Below are the records; return exactly the lines from the one with "Viewport: 800px width, 500px height." through the final line, both included, minus any pictures.

Collected data entries
......

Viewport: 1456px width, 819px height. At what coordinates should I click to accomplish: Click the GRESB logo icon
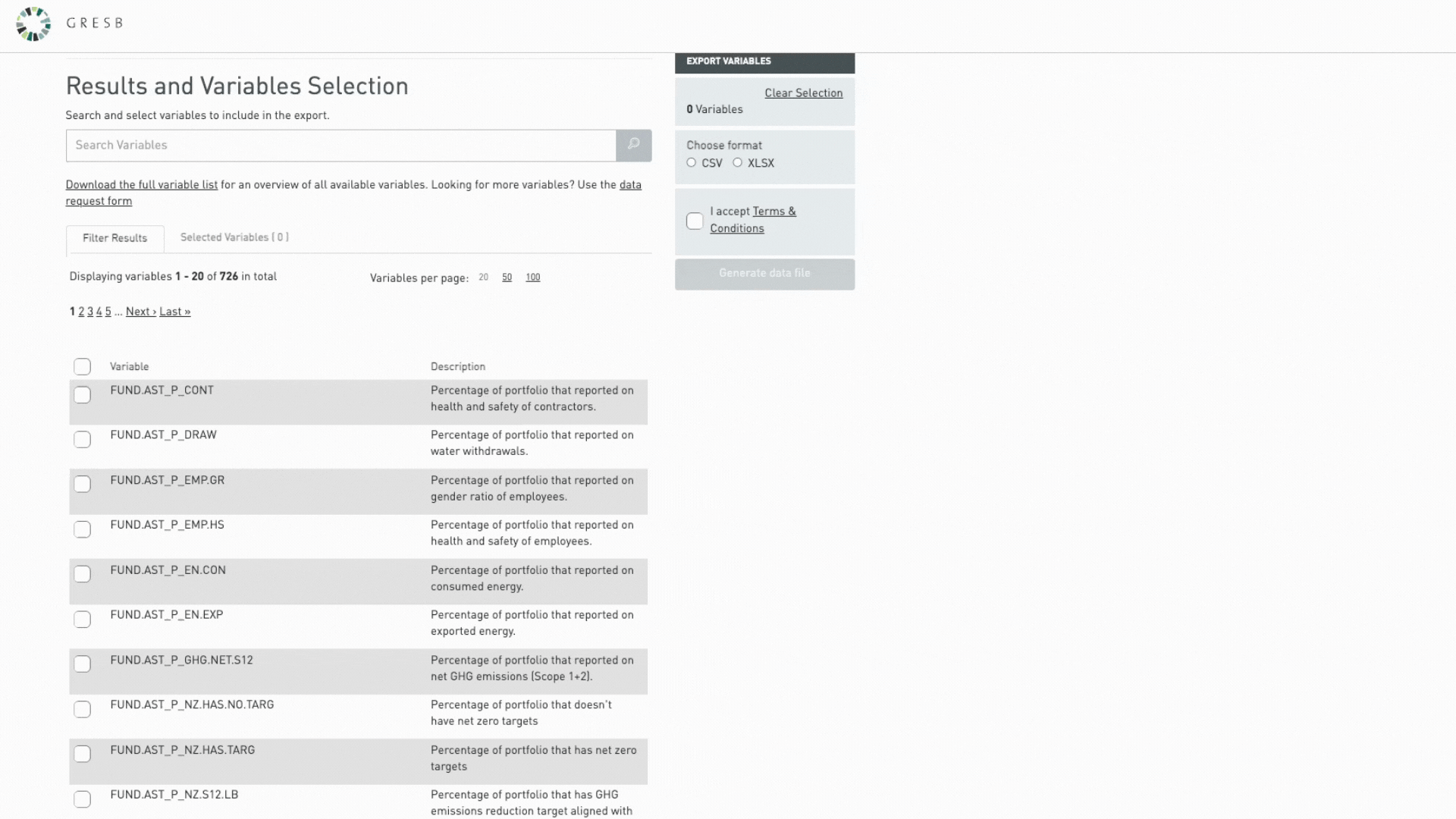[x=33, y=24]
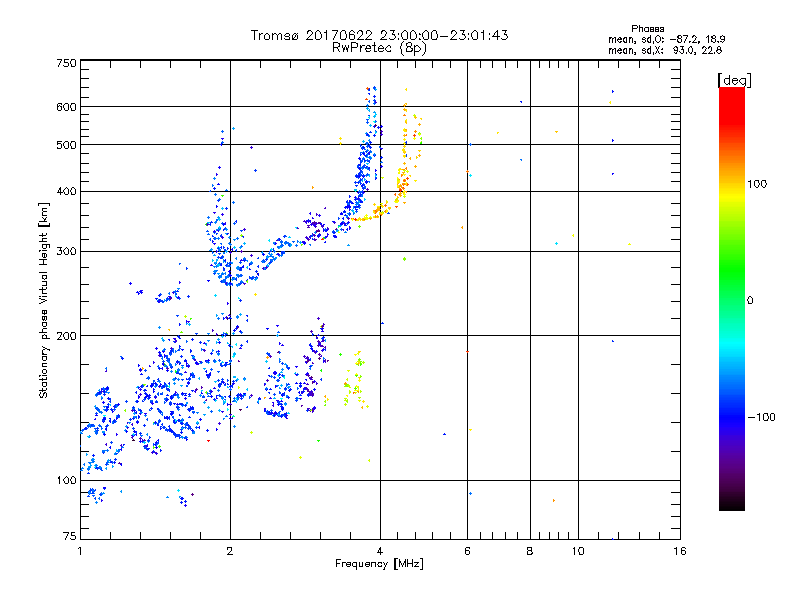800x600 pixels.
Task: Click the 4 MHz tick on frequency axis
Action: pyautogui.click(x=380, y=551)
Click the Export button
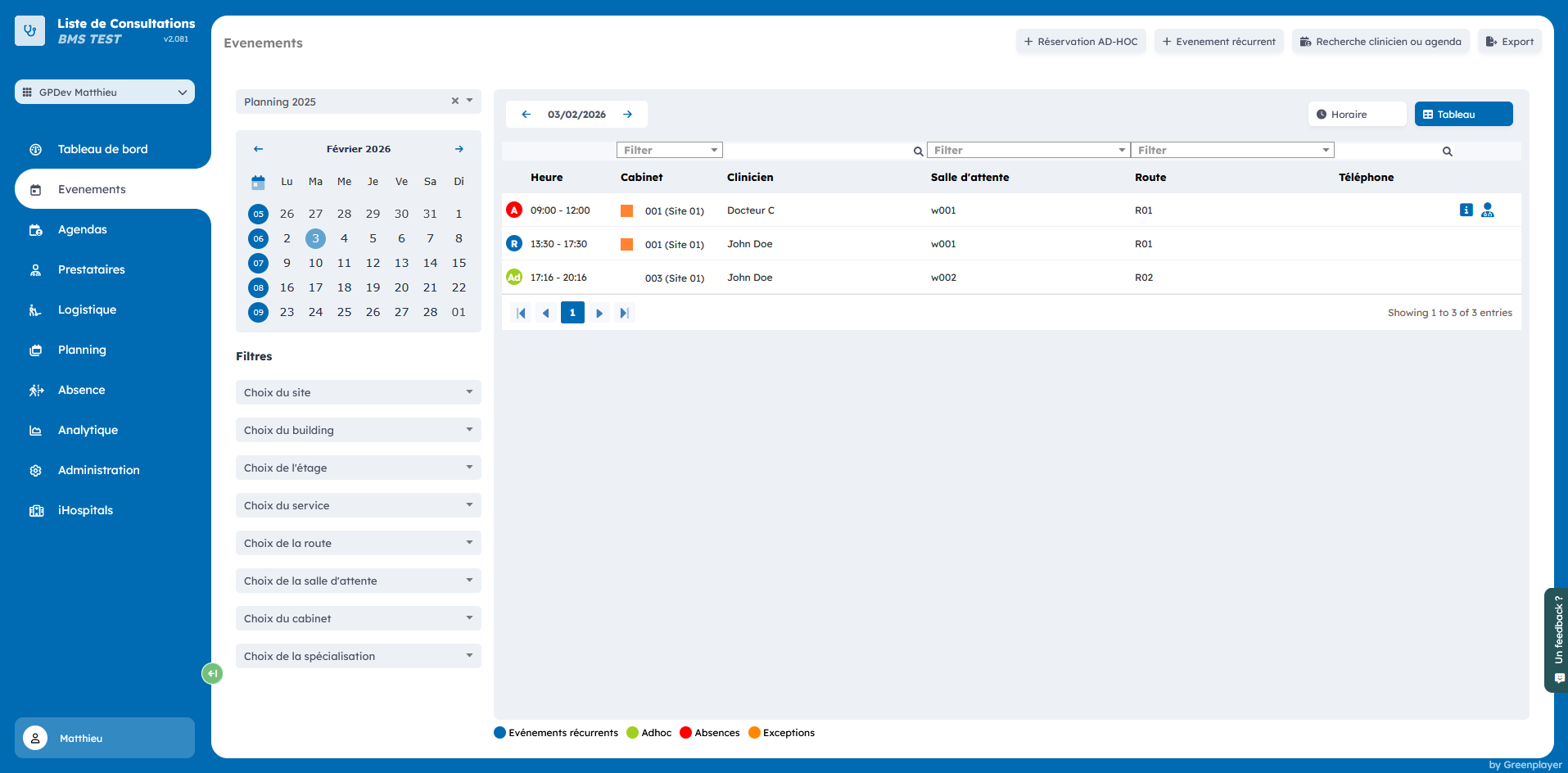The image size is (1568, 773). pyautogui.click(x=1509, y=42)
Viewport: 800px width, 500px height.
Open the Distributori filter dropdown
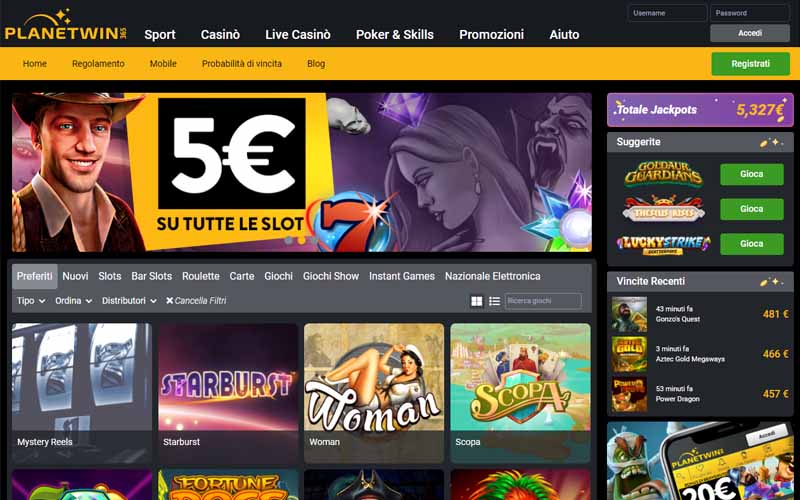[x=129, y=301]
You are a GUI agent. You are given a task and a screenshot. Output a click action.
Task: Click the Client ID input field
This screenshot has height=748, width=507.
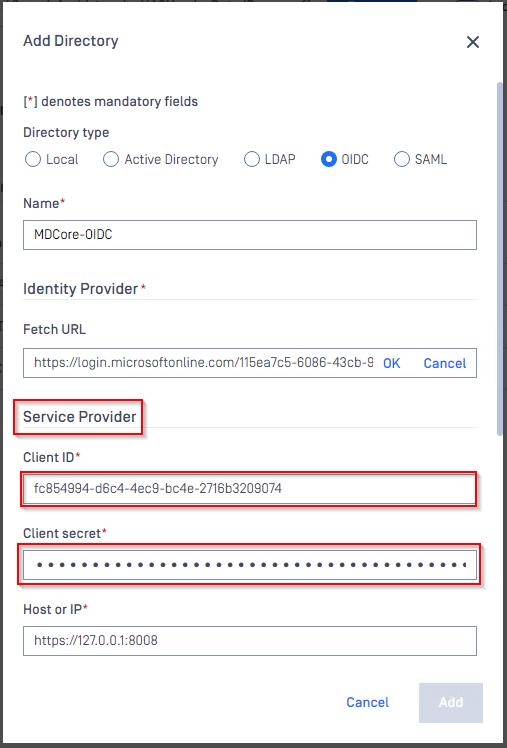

......

### Completed task
Viewport: 800px width, 500px height.
Open the Distributori filter dropdown
[x=129, y=301]
You are a GUI agent. You are given a task and a screenshot. Output a click action.
Task: Click the Client ID input field
This screenshot has height=748, width=507.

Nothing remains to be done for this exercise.